Russian-American fashion designer (1913–2006)

Oleg Cassini (11 April 1913 - 17 March 2006) was a fashion designer born to an aristocratic Russian family with maternal Italian ancestry. He came to the United States as a young man after launching his career as a designer in Rome, and quickly secured a position with Paramount Pictures. Cassini established his reputation by designing for films.

He became particularly well known as a designer for Jacqueline Kennedy while she was First Lady of the United States. The "Jackie Look" was to become highly influential and much admired. Among Cassini's inspirations were sports and Native American culture.

==Early life==
He was born in Paris as Oleg Aleksandrovich Loiewski, the elder son of Countess Marguerite Cassini and her husband Count Alexander Loiewski, a Russian diplomat, thereby obtaining the title of Count. His maternal grandfather Arthur Paul Nicholas Cassini, Marquis de Capuzzuchi di Bologna, Count Cassini, had been the Russian ambassador to the United States during the administrations of William McKinley and Theodore Roosevelt. Count Arthur Cassini signed the treaty ending the war between Japan and China. His mother's family claimed Italian astronomer Giovanni Domenico Cassini as an ancestor. In 1918, the Russian Revolution caused the Loiewski family to flee for their lives, leaving behind their wealth, lands, and homes. As a young child, Oleg saw his cousin shot to death. The family arrived in Denmark and then relocated to Switzerland. The Greek Royal family invited them to Greece, but while traveling through Italy, a revolution also began in Greece. They got off the train in Florence, eventually settling there. In Italy, the children started using the surname of Cassini.

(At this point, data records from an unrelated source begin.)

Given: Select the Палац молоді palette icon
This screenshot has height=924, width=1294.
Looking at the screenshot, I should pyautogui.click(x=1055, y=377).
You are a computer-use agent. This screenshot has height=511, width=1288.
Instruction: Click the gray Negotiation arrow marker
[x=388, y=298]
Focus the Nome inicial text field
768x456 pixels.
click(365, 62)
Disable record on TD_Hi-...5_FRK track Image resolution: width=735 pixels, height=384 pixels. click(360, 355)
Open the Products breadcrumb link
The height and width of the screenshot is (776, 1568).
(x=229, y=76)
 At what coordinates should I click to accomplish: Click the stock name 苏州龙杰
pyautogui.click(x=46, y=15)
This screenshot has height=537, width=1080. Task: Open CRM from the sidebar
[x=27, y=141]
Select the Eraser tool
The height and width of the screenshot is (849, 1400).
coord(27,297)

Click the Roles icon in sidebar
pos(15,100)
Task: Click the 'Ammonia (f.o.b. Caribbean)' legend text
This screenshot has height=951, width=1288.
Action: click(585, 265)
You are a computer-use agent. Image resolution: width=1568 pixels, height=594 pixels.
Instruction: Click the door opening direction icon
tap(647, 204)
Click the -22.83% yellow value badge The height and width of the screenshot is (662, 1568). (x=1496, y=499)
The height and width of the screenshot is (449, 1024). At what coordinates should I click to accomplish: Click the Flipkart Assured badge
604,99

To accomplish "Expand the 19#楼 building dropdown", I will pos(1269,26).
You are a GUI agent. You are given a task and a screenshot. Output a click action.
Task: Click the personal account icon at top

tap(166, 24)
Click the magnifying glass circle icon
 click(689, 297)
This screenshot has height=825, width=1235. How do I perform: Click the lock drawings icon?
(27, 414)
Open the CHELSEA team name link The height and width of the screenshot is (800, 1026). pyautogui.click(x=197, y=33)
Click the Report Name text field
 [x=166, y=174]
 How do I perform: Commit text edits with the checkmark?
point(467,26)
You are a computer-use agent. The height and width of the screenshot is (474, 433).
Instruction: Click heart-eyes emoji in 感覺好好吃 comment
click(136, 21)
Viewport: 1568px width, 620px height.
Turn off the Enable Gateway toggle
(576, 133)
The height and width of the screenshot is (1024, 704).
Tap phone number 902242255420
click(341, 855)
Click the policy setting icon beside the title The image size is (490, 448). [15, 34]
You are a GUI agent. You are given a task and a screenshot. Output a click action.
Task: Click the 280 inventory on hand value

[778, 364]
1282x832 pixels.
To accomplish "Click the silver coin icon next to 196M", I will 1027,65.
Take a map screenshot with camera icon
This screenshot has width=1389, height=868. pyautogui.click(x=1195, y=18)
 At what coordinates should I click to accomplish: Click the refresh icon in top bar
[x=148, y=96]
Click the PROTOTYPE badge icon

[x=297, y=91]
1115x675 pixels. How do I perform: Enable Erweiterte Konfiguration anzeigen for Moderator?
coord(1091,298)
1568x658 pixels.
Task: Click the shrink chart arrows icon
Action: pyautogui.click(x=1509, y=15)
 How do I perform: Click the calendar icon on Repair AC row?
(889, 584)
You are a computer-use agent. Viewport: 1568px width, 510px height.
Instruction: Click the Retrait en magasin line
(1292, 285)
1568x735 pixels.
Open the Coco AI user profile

In his early youth, Cassini suffered a significant accident, almost losing his leg. He spent nearly a year in bed recovering, during which time he studied history and read extensively, including works by American James Fenimore Cooper. He developed a love of history and the mysticism of Native American tribes. He also discovered American culture through the movies from the United States that were shown in Italy.

When he started school, Oleg had to learn Italian, but he already knew Russian, French, and Danish. His mother, Marguerite Cassini, founded her fashion house in Florence, gaining American clients through acquaintances she had made in Washington, D.C., as the daughter of Count Arthur Cassini.

Cassini played soccer with the teenage team, the "Boys" of Fiorentina, and was a member of the university track and ski teams. He also played tennis for the Italian Jr. Davis Cup team, becoming Italian Jr. Champion.

===Education===

My Preoccupation is to make women look beautiful.
— – Time, 2005

Cassini studied political science at the University of Florence and became an accomplished equestrian. He studied fine art under painter Giorgio de Chirico at the Accademia di Belle Arti Firenze. Eventually he started in fashion, studying under the French couturier, Jean Patou. Cassini won a number of international fashion competitions in Turin, including five first prizes in Mostra Della Moda for sketches and Most Creative Presentation for an evening dress painted in dramatic colors on silver foil, garnering a prize of 5,000 lire. Cassini opened his own boutique in Rome and designed for the local film industry as well as Roman society.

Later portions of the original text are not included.